Depuis plusieurs années des Aficionados éclairés ont œuvré dans de nombreux domaines pour informer les citoyens et protéger la tauromachie.  Nous ne cessons d'avancer des arguments comme si la bataille devait se gagner sur le terrain de ceux-ci et nous voyons aussi bien en Espagne qu'en France, que nous sommes souvent inaudibles et que l'étau se resserre sur nos traditions.  Quel est donc ce phénomène qui fait que, malgré des lois, des recours constitutionnels, des argumentations par des personnes honorées et respectées, des manifestations populaires, des Ferias où se réunissent des dizaine de milliers de citoyens, nous soyons continuellement obligés de lutter et nous justifier pour faire valoir ce que  nous sommes, faire respecter nos traditions et nos droits ? Très clairement c'est parce qu'un mouvement de manipulation de masse est en marche ayant pris pour cible la tauromachie. Le peuple taurin est l'objet d'attaques pour le contrôle des âmes et du porte-monnaie  de citoyens naifs, étourdis par des manipulations fondées sur la sensiblerie et un moralisme déguisé.
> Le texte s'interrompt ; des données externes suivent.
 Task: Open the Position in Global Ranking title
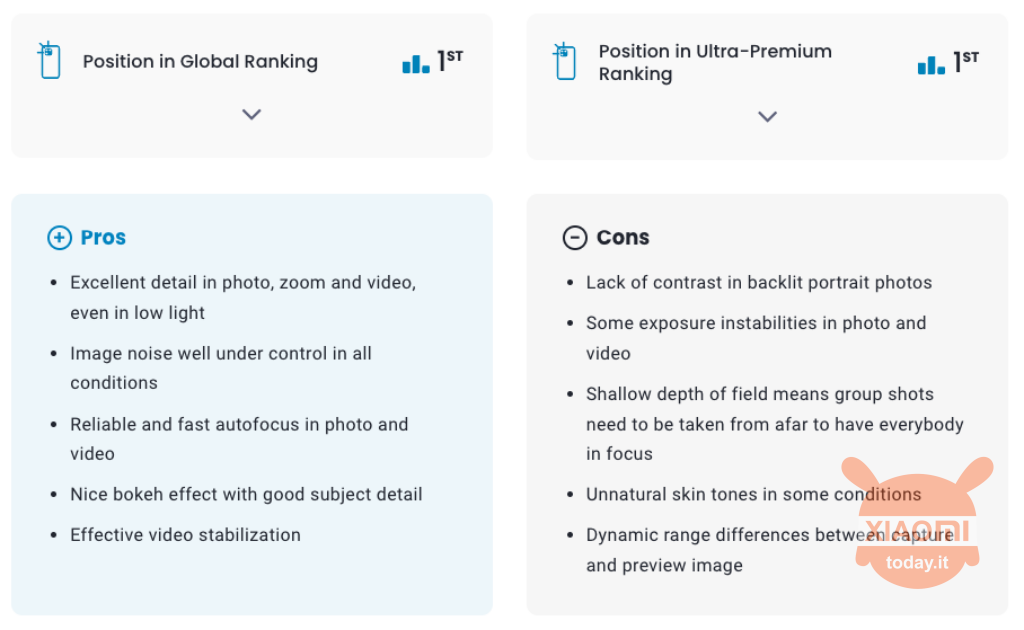200,61
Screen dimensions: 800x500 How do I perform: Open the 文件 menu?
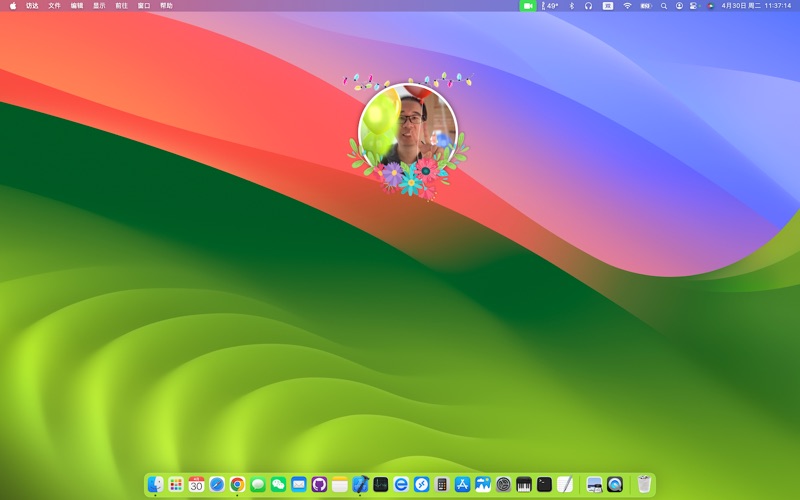pos(54,6)
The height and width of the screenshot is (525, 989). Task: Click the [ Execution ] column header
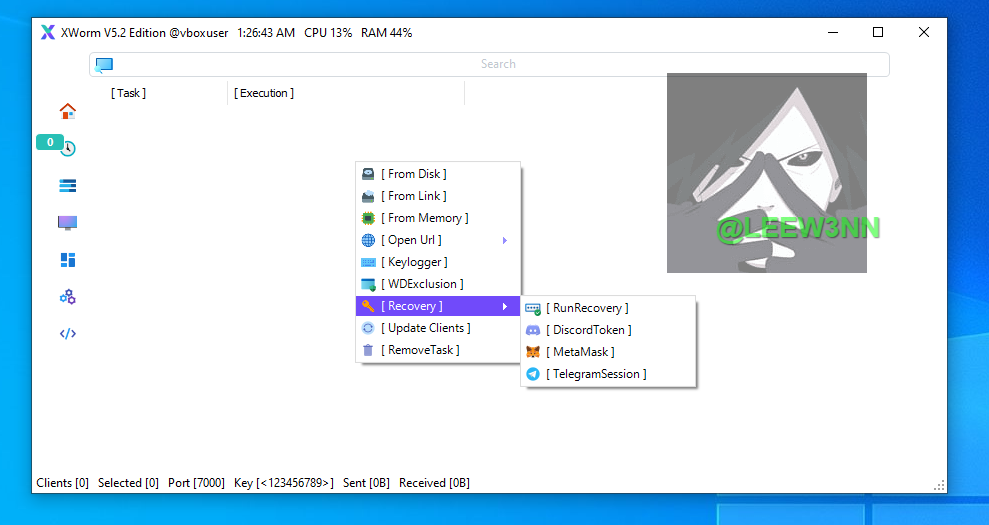(x=264, y=93)
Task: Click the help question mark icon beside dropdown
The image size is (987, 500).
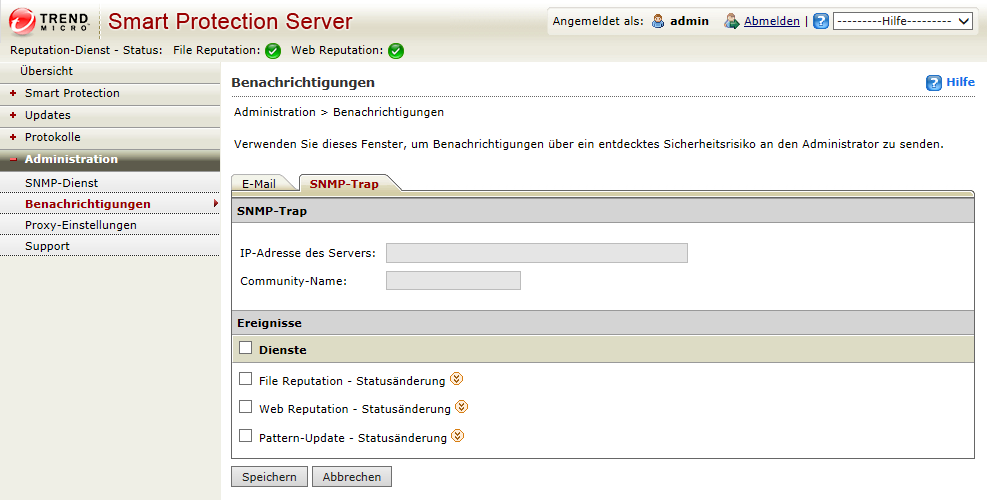Action: tap(821, 21)
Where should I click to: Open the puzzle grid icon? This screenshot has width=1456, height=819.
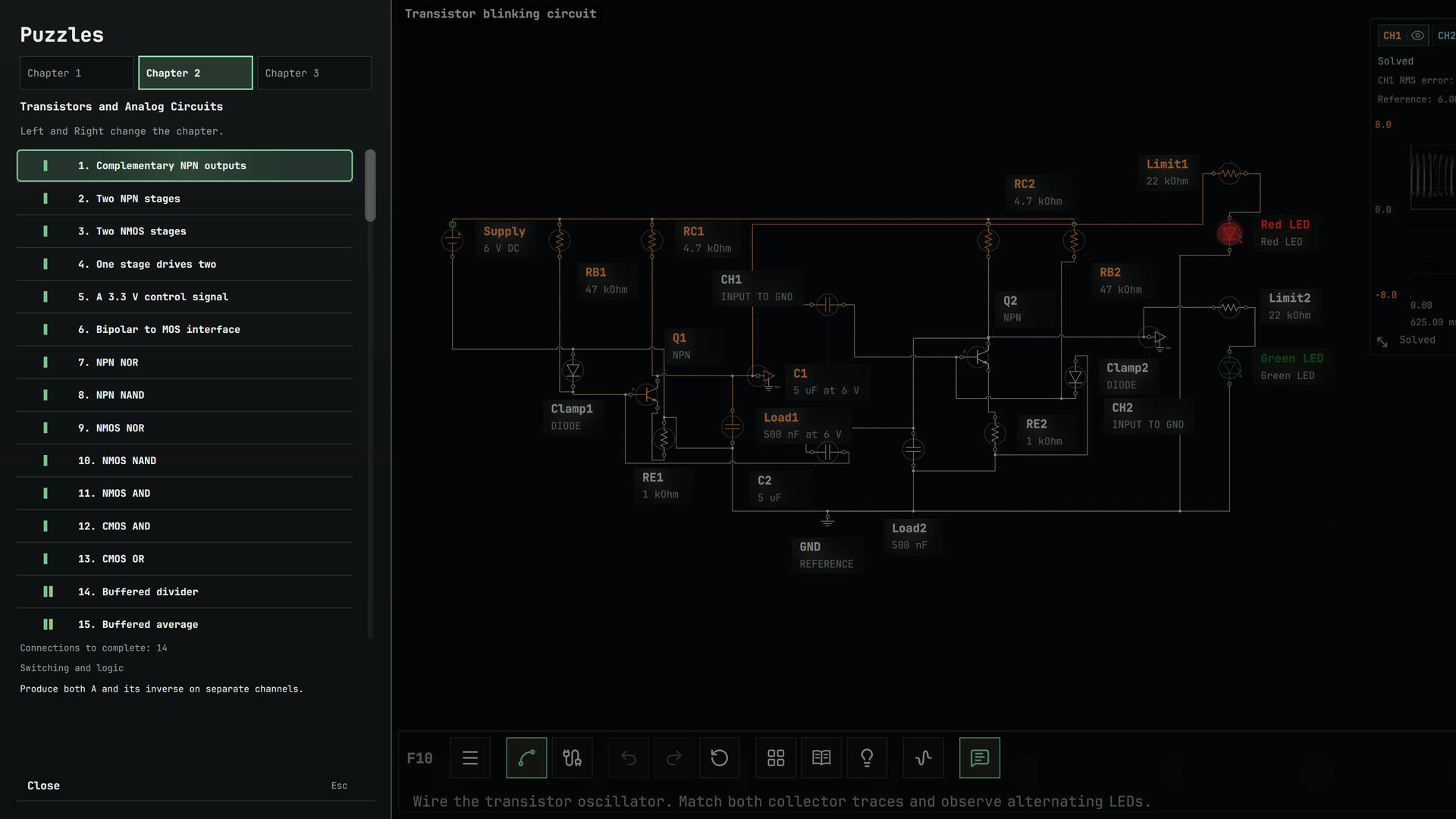(776, 758)
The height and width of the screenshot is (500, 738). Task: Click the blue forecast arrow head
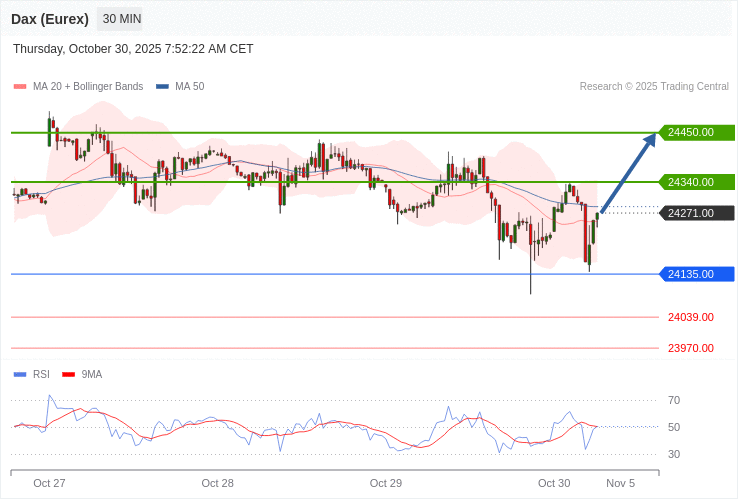tap(650, 139)
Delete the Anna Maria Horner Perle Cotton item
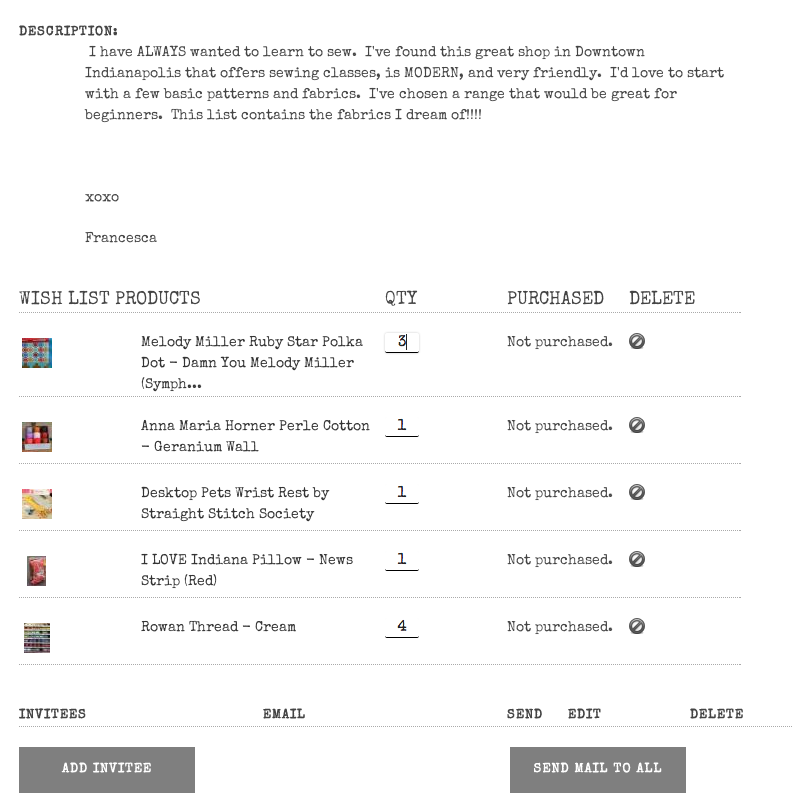This screenshot has width=793, height=807. click(x=637, y=426)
Jamais dans les médias généralistes n'est-il permis d'entrer dans le débat tauromachique par le biais de  l'historique, de la culture et de la philosophique.  Tous se concentre autour d'une supposée morale  prise à son niveau le plus primaire, instinctif et irrationnel, c'est à dire au niveau des pulsions qui sont les plus aisées à stimuler chez des êtres dont les connaissances en la matière sont limitées.  Une morale dont les sectaires affirment qu'elle devraient s'appliquer urgemment à la tauromachie.  Mais ce que nos concitoyens ne voient pas venir ce sont les effets de ce sectarisme qui a par ailleurs défini une stratégie de chamboulement de la relation homme-animal jusqu'aux limites d'un raisonnement pervers.

Ces méthodes sont exactement ce qui a conduit, en d'autres temps, nos sociétés au racisme, à la xénophobie, à l'homophobie, à la misogynie, à l'antisémitisme, à la discrimination.  Comme lors de ces périodes sectaires, on interdit au peuple du toro de communiquer et d'argumenter  sur ce qu'est le toro de combat et ce qu'est réellement la tauromachie, et on le pourfend d'accusations fallacieuses de torture, de mort d'animal, de maladie mentale, d'intentions malsaines, et autre pour que nous apparaissions comme des démons et ainsi pouvoir faire naître et prospérer un dégoût dans l'esprit de nos concitoyens.  Du clientélisme à l'oeuvre. Pendant que la corrida, avec ses quelques milliers de toros mis à mort, est présentée comme une tradition à exterminer, des millions de poissons agonisent à la vue de tous chaque jour sur nos étals, des dizaines de milliers d'animaux de compagnie sont euthanasiés chaque année dans nos refuges, des centaines de milliers d'animaux meurent agonisant sous les attaques de leurs prédateurs parce qu'ils en sont la proie.  Tout ceci n'empêche pas les animalistes de développer de grands raisonnements bancales sur le bien-être ou la mort animale, pour autant que leur application puisse avoir un effet sur des hommes.  Car vous l'aurez compris le droit des animaux ne s'appliquera jamais pour la gazelle qui agonise et meurt lentement sous les crocs de la lionne, ni pour le bébé gnou déchiqueté par le crocodile dans les rivières d'Afrique.  Seul compte le fait de pouvoir imposer à des êtres humains des contraintes,   prétextant que seule la mort animale aux mains des hommes doit être interdite.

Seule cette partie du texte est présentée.